While the city’s chocolatiers are quick to offer condolences to the victims of the tragedy, they are equally fast to express their concerns about the future. Their livelihoods depend on people from around the globe streaming into their shops to indulge in their world-famous goodies — and they know that tourists don’t go places they don’t feel safe.
“I’m sure it will happen — people will cancel their trips,” Vranckx said. “They think it is a place for terrorists.”
The March 22 attacks that killed 31 people and wounded 270 are only Brussels’ latest brush with violence. Just days before the bombings, Belgian and French police arrested Salah Abdeslam, the chief suspect in the Nov. 13 attacks that left 130 people dead in Paris, in his Brussels hideout. In May 2014, three people were killed when a gunman targeted the Jewish museum of Belgium.

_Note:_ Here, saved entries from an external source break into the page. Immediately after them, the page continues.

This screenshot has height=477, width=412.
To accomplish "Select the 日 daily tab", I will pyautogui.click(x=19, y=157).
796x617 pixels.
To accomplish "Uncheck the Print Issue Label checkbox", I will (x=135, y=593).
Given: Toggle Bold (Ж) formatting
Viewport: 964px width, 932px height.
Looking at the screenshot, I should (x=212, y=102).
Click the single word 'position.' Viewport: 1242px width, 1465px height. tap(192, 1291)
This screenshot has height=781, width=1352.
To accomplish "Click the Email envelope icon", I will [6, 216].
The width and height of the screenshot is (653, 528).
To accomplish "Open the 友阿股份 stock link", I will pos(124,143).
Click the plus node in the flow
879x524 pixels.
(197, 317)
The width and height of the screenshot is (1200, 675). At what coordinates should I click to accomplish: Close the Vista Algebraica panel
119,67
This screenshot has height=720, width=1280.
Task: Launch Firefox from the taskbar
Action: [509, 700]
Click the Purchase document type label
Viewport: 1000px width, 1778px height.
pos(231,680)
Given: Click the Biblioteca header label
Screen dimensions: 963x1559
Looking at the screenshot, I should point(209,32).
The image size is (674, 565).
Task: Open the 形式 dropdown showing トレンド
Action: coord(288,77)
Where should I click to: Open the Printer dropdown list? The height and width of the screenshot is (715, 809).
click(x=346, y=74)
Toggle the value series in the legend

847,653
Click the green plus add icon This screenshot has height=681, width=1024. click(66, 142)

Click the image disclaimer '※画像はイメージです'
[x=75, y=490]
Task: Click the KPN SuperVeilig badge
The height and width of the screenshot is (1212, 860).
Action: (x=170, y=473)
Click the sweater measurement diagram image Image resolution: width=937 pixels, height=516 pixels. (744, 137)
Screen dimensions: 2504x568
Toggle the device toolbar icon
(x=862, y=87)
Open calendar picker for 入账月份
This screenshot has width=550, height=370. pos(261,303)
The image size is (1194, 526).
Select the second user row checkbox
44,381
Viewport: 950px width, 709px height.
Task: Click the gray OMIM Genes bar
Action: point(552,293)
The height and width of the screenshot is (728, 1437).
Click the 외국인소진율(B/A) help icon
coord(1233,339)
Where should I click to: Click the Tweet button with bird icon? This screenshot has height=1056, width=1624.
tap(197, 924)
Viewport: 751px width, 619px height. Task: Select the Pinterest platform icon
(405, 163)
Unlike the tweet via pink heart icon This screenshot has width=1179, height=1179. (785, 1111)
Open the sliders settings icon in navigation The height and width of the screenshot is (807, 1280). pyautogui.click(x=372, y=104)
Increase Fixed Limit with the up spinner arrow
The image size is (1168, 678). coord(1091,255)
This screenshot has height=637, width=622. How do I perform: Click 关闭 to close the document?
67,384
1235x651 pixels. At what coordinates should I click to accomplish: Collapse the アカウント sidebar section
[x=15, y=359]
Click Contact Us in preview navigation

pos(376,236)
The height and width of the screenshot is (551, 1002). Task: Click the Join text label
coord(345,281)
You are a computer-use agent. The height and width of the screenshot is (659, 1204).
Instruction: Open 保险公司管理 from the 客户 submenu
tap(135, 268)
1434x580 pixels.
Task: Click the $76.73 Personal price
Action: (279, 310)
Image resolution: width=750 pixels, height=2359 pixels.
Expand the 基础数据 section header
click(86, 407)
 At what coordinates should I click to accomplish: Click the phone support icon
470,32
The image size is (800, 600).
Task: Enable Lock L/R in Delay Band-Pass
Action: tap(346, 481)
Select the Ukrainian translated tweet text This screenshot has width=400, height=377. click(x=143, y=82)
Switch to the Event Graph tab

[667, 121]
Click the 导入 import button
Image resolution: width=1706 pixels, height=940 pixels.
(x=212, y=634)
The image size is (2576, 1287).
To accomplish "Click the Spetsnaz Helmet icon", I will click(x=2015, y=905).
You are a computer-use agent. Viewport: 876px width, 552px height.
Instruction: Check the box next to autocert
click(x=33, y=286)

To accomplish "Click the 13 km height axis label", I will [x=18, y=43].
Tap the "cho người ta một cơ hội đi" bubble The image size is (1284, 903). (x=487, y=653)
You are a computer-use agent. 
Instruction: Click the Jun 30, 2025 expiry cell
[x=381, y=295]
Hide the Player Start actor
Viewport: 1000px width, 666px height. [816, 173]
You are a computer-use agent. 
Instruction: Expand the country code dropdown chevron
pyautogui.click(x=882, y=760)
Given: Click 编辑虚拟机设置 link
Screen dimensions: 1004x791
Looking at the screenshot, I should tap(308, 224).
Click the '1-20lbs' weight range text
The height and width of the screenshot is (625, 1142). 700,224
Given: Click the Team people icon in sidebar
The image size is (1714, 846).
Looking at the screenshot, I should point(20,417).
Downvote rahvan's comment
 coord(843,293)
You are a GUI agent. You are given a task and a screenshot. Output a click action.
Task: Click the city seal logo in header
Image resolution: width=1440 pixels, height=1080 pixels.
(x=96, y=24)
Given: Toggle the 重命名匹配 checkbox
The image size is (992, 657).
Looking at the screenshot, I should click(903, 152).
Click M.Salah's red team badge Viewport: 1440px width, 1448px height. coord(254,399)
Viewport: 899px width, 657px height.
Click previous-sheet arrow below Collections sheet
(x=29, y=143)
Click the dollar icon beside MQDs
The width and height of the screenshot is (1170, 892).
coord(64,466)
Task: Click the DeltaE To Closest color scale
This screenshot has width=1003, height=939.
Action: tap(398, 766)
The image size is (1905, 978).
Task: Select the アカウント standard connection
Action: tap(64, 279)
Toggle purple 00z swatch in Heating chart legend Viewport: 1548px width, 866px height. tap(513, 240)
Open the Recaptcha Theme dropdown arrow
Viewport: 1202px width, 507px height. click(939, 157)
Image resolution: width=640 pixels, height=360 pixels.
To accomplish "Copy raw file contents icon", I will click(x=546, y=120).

The notion that Belgium, a small Western European nation of 11 million, might become known for terrorism is shocking to many here. This is a place where U.S. President Barack Obama says it was “easy to love a country known for chocolate and beer.”
And at Easter, the nation’s sweet tooth is on full display: shop windows are crammed with chocolate. Belgians are said to eat more than 17.6 pounds of the stuff every year — ranking them among the world’s top consumers.
The country traces its love affair with chocolate to King Leopold II’s control of the Congo in the late 19th century, which provided the country with a ready supply of cocoa. Things really began to take off after 1912, when the son of a Swiss pharmacist created the first filled chocolates, which he called pralines, at his family’s Brussels factory.
Brussels shopkeepers compete with artistic window displays in hopes of luring in tourists on their way to the art museums or the Grand Place, the UNESCO world heritage site.
This year, not far from there, residents and visitors alike gathered to remember the victims and scrawl messages of sadness and hope in the aftermath of the attacks.
The bombings will cut consumer spending on recreation, leisure and tourism but they are likely to have only a short-term impact on the whole Belgian economy, according to Francesca Peck, an economist at IHS Global Insight in London. The losses may be magnified because the attacks occurred so close to the long Easter weekend, when restaurants and bars are typically busy.
“As terrible as the events in Brussels have been, economic activity is typically pretty resilient to terrorist attacks,” she wrote.
Belgians, though, are worried about what this means for the longer term — will people in Japan, the United States and China change their minds about visiting their beloved cobblestone streets and classic European cafes? Shopkeepers were just beginning to hope things were about to improve as the months after the Paris attacks had passed uneventfully.